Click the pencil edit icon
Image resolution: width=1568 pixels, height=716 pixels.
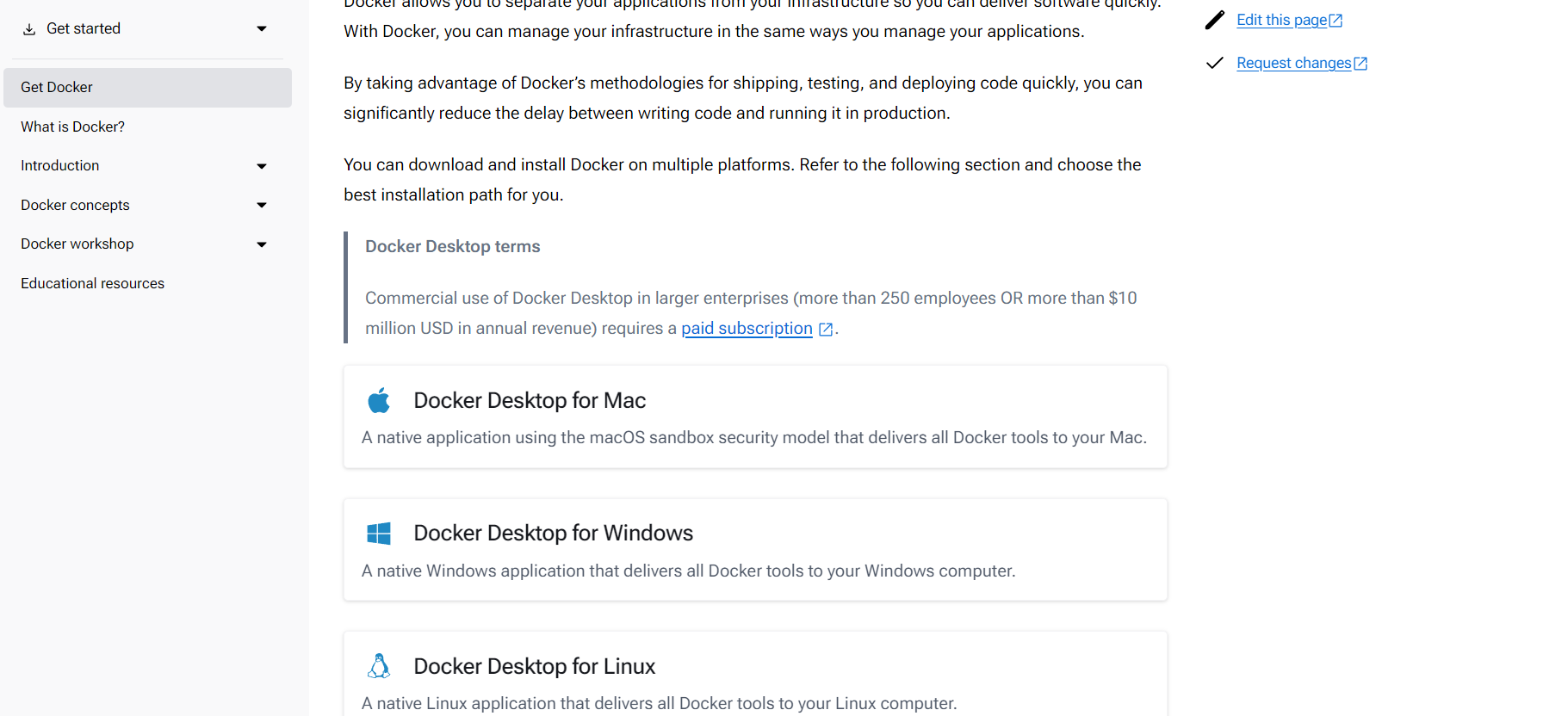(x=1214, y=20)

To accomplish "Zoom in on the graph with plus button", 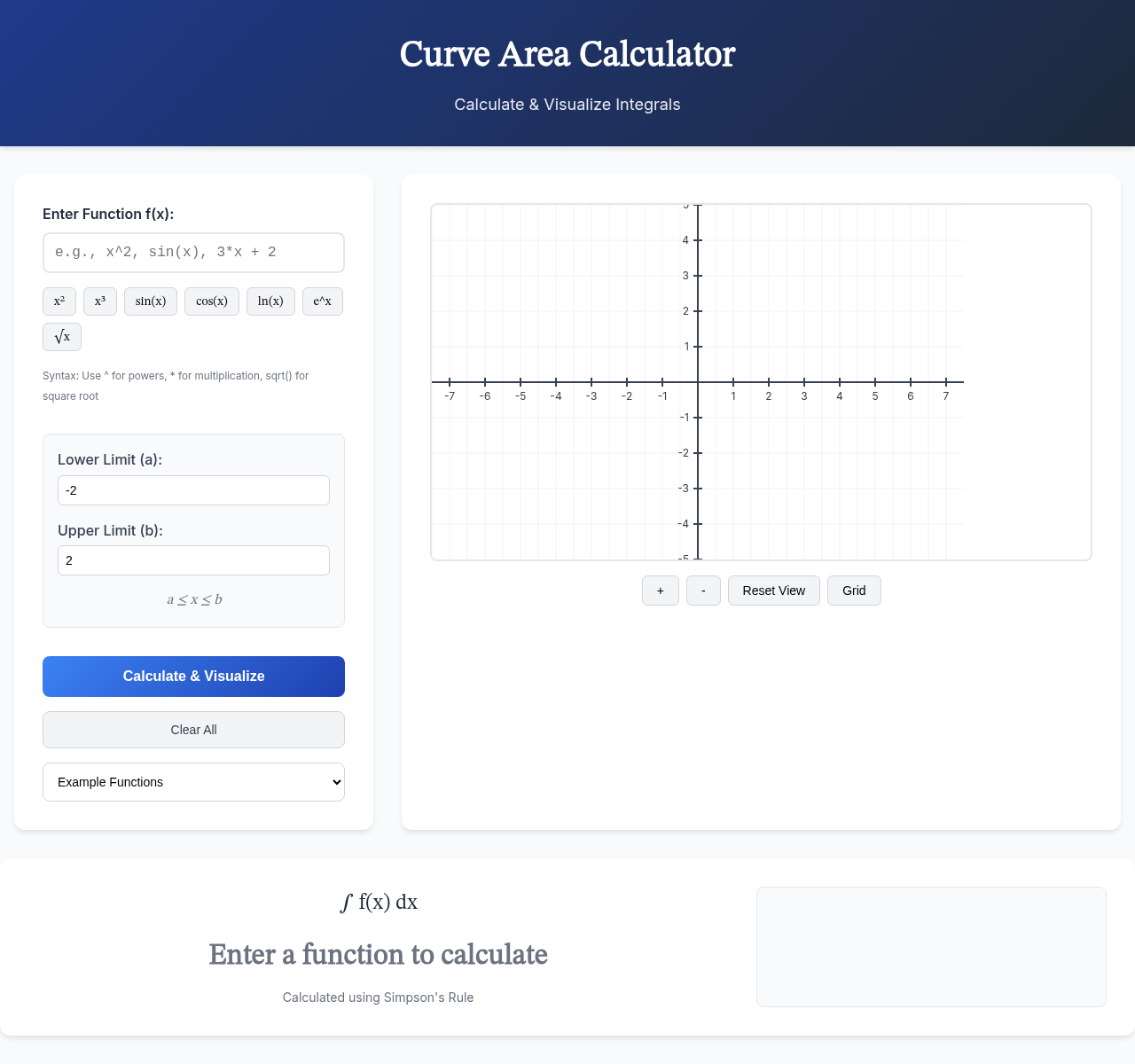I will click(x=660, y=591).
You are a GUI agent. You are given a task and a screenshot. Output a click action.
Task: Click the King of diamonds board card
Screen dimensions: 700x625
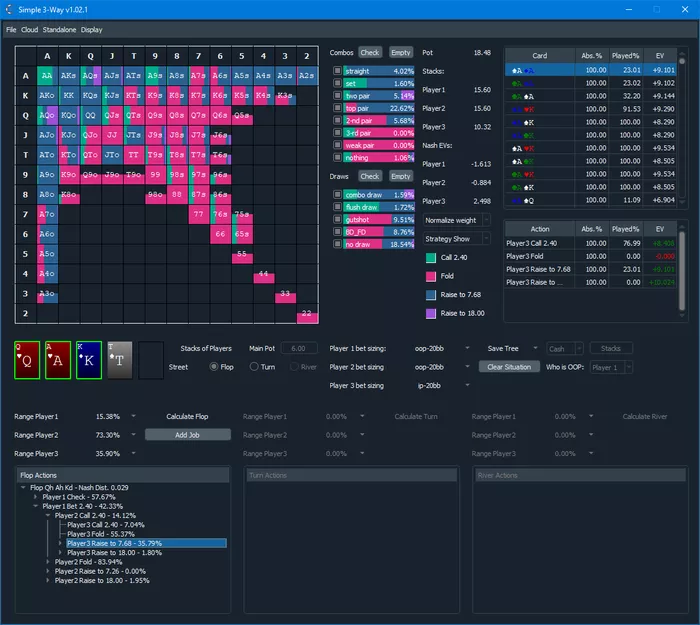pyautogui.click(x=89, y=360)
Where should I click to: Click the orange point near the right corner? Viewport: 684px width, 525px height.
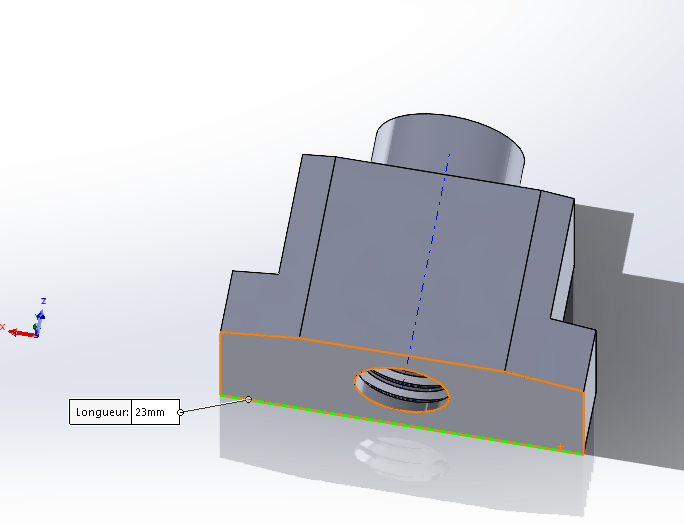[560, 446]
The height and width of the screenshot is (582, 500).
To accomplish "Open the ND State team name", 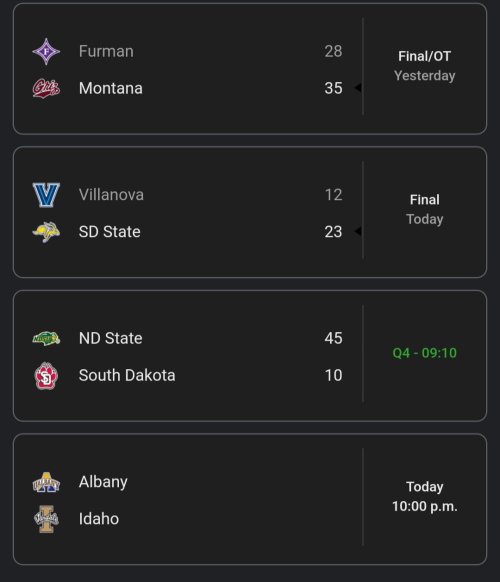I will click(111, 339).
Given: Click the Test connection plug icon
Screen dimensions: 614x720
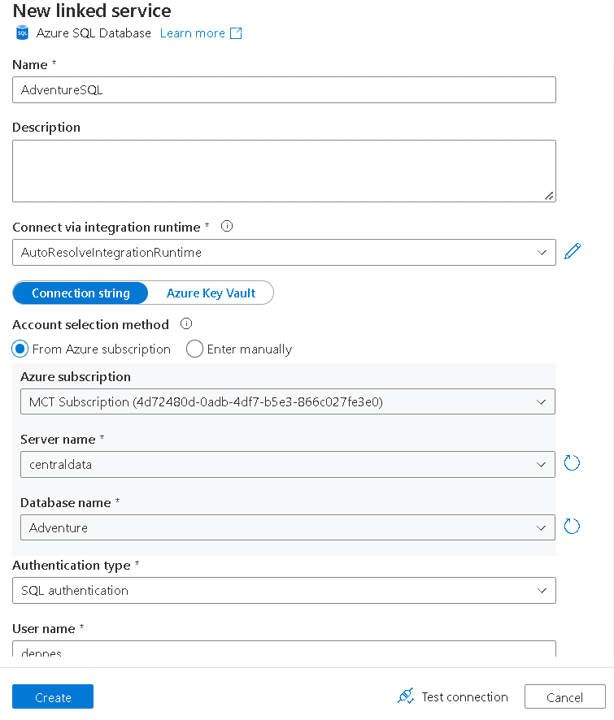Looking at the screenshot, I should 405,696.
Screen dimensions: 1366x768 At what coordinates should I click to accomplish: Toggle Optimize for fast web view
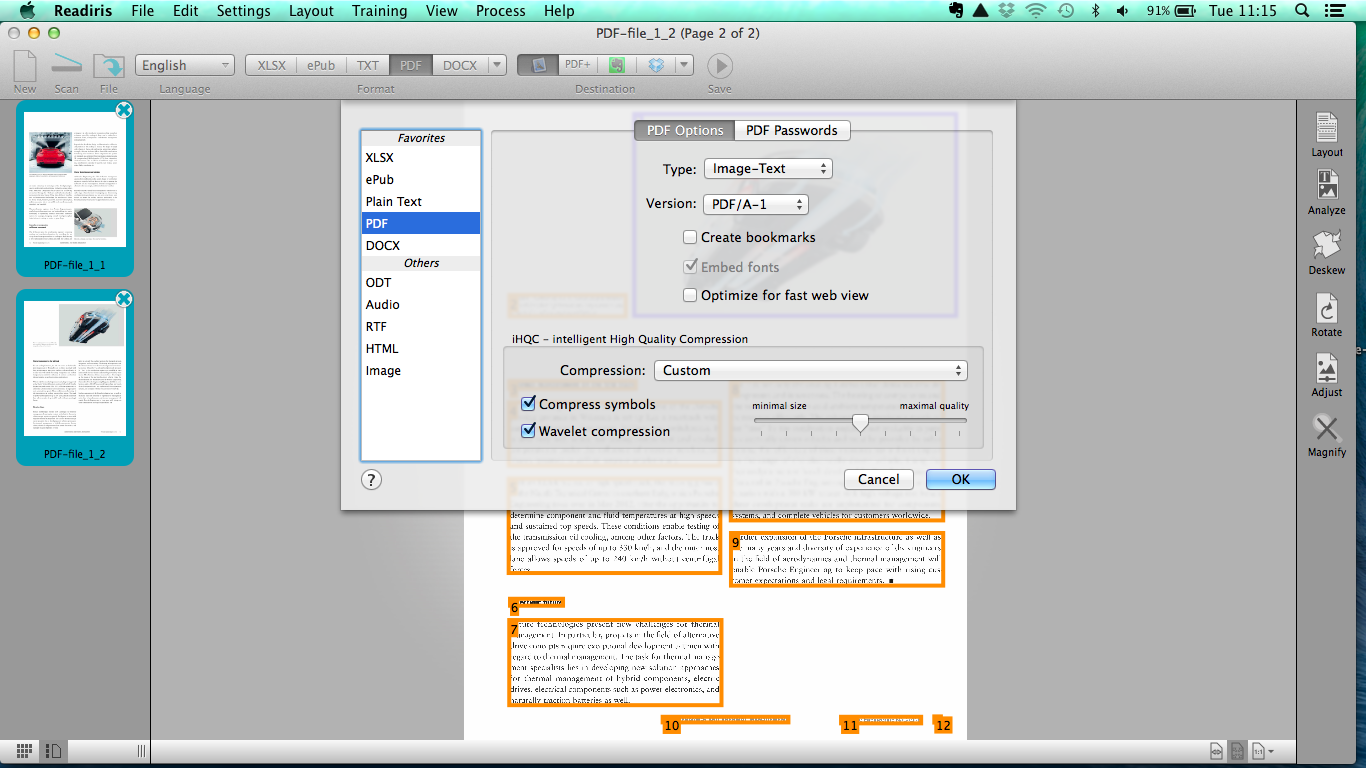click(x=690, y=296)
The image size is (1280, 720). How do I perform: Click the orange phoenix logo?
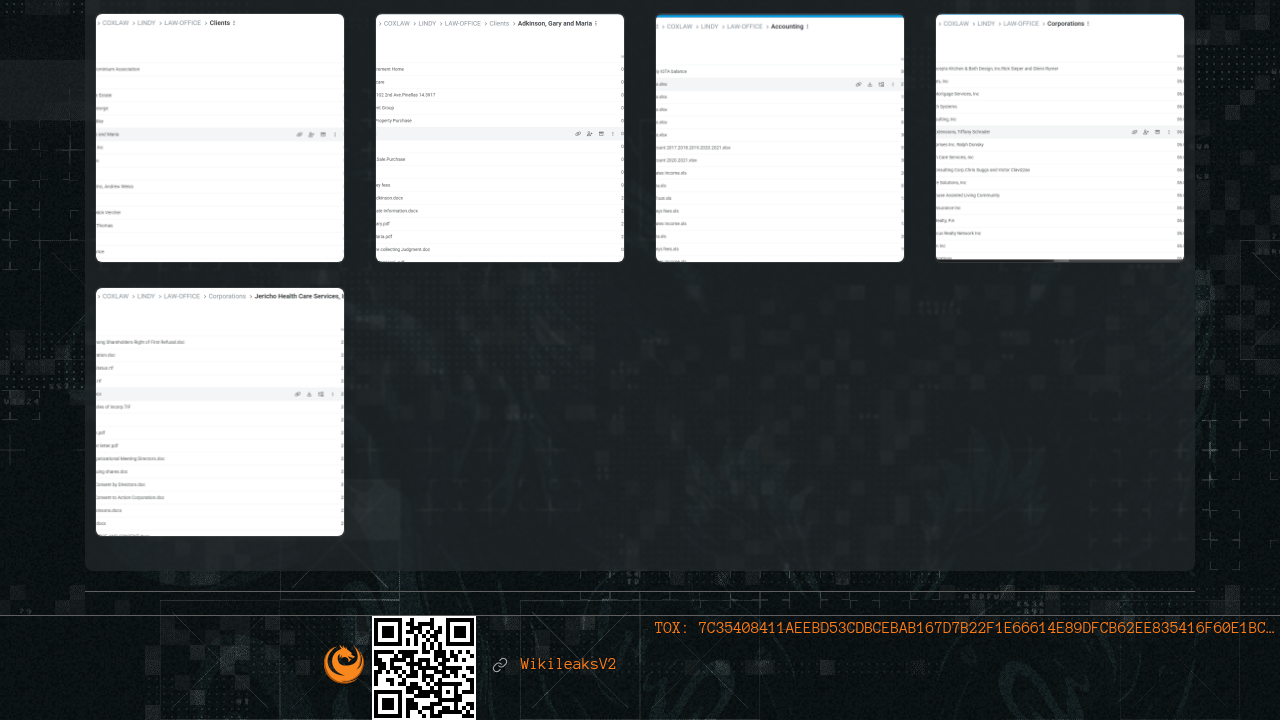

++++

Print exactly the line containing "Screen dimensions: 1366x768" and every line after it through the final line above, and leave all pictures out.

Screen dimensions: 1366x768 At what coordinates should I click to accomplish: Toggle Optimize for fast web view
click(x=690, y=296)
The image size is (1280, 720). How do I perform: Click the orange phoenix logo?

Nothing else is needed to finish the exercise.